Task instructions:
Each line below is to be repeated exactly; any picture is to be left out.

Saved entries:
____________

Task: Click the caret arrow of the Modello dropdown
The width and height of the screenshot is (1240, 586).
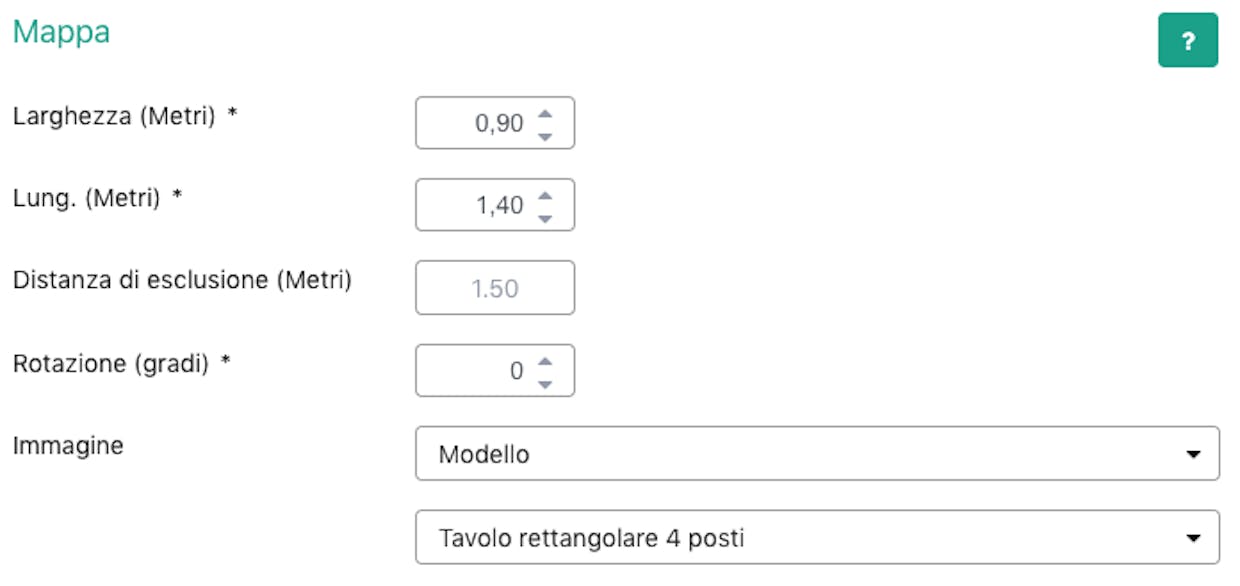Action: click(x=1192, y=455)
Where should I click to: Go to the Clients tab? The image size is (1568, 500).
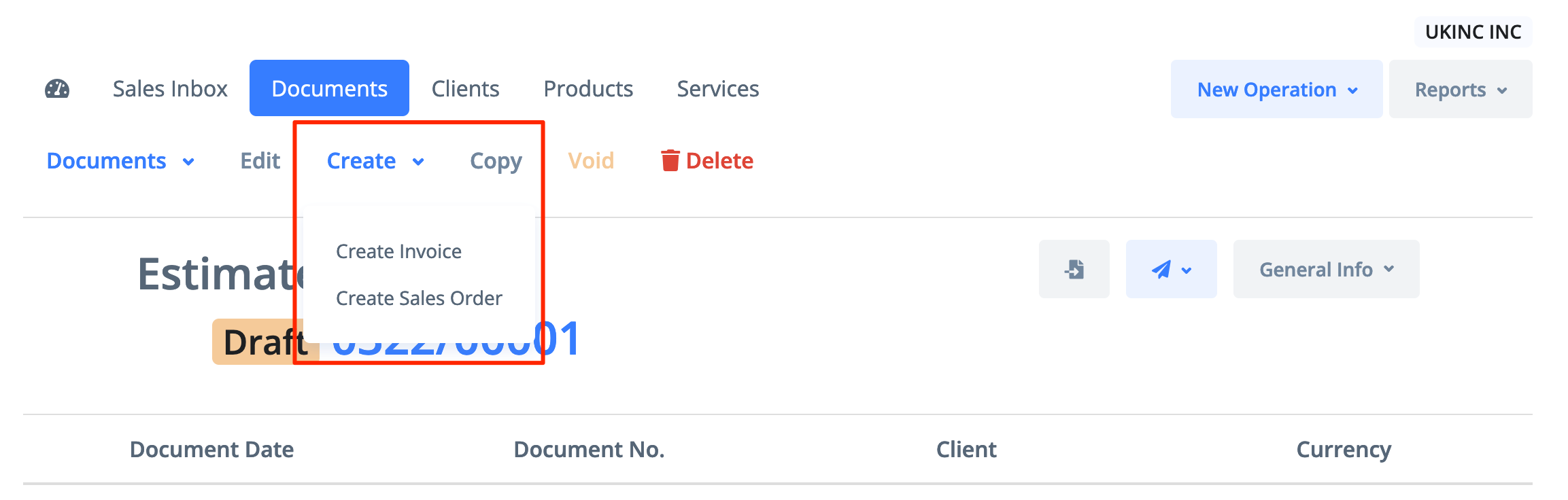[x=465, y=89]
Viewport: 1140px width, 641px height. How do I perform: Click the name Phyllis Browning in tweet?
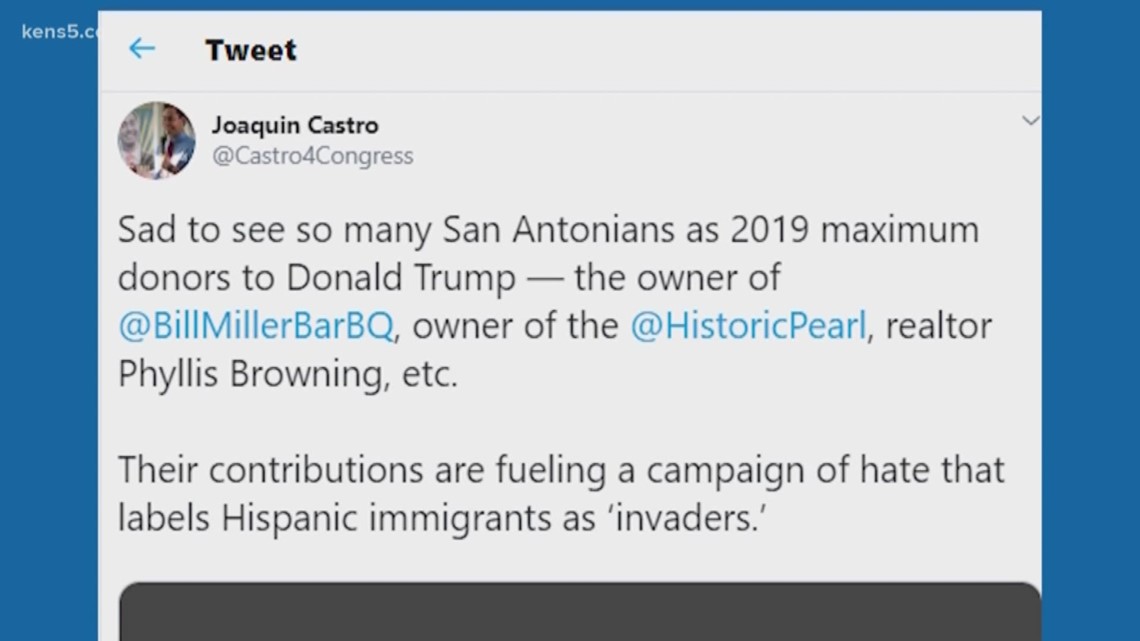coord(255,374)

____________

Answer space:
Task: Click the caret arrow of the Modello dropdown
The width and height of the screenshot is (1240, 586).
Action: click(x=1192, y=455)
Where should I click to: Go to the Clients tab? The image size is (1568, 500).
[x=465, y=89]
Viewport: 1140px width, 641px height. How do I perform: Click the name Phyllis Browning in tweet?
coord(255,374)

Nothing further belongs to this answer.